Mais ma mère était déjà arrivée.
- Ah! Trop tard!, s’écria alors mon père.
Mais ma mère ne l’ayant jamais écouté, elle se contenta de me prendre par la main sans dire un mot, de m’entraîner doucement vers la sortie et de marcher de son pas serein et tranquille vers cette mystérieuse île de Taboga, pendant que mon père hurlait du perron, désespéré :
- N’abandonne pas ton pays, Simón! N’abandonne pas ton pays!
Mais déjà sa voix se perdait dans le lointain et je n’entendais plus que la voix triste de ma mère qui me répétait, désormais anxieuse, qu’il fallait partir tout de suite ou mourir, que demain il n’y aurait plus de Panama, que ce serait la fin du monde et que mon père nous rejoindrait plus tard, peut-être, dans ce mirage d’îles et de fusées…Mais moi, je savais bien qu’elle mentait, ma mère, et que mon père ne nous rejoindrait ni maintenant ni plus tard, parce que mon père, il allait mourir tout seul, l’épée à la main, pour le pays qui l’avait vu naître.
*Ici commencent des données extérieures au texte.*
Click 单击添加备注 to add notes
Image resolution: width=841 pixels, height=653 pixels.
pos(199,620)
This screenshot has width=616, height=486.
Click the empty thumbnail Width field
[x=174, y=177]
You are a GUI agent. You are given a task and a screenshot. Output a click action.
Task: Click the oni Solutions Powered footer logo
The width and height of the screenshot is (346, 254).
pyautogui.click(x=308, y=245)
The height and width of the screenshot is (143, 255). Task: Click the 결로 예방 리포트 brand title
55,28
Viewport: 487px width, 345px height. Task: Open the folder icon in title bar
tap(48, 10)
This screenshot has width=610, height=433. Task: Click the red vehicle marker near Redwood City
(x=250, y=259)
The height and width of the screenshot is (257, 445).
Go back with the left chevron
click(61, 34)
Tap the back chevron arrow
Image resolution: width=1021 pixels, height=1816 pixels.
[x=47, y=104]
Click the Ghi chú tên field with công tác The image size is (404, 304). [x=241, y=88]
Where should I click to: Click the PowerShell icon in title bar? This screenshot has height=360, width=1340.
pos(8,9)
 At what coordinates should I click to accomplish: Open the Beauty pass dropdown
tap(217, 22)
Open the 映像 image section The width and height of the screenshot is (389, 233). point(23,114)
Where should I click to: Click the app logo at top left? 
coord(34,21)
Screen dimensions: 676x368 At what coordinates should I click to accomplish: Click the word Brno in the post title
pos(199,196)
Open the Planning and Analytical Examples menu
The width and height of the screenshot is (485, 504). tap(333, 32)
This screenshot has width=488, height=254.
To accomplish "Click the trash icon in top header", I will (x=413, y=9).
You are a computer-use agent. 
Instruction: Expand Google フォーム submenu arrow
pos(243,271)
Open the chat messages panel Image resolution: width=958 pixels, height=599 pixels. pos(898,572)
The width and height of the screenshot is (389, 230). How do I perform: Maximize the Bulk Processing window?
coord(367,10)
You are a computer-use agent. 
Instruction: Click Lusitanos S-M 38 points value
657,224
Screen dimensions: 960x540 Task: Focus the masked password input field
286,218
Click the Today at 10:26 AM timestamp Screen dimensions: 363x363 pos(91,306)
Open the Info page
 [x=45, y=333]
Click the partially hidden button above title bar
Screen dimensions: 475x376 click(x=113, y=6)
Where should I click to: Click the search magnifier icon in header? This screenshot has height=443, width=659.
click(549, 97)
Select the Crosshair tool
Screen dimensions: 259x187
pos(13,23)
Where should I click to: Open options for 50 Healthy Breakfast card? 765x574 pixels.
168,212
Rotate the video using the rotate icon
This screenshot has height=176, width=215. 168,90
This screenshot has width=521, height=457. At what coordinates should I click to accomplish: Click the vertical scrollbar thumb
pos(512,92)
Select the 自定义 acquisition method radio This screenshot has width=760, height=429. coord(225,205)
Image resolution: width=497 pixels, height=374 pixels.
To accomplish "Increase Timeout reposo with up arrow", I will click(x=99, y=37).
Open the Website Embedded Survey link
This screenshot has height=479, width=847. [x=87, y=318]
Et soudain, je me mis à pleurer à chaudes larmes, dans la chaleur suffocante des Caraïbes, pour tous les Ramón Fernández du monde entier qui demain allaient mourir, sans confession peut-être, dans un pays au bord du gouffre et de l’apocalypse!
Et c’est alors que je me suis mis à courir à toute allure vers la Merced toute proche, sans même un regard pour cette mère à moitié Castillane qui avait voulu me sauver la vie, pour ce navire qui allait d’un instant à l’autre partir vers le large, pour ces mots sans suite que me murmurait tout bas l’Océan tapageur et pour cette lumière trop blanche qui me brûlait déjà les yeux! Mais j’avais perdu la raison depuis longtemps maintenant, et tout ce que j’entendais dans ma folie et dans mon délire, c’était mon cœur qui battait la chamade, et les douze coups de midi qui retentissaient dans ma tête, et les lourdes portes du temple qui grinçaient affreusement sur leurs gonds déjà brûlants, pendant que je m’engouffrais sans un mot dans une église panaméenne aux odeurs de piété écrasée, de sanglots étouffés et de cierges enflammés.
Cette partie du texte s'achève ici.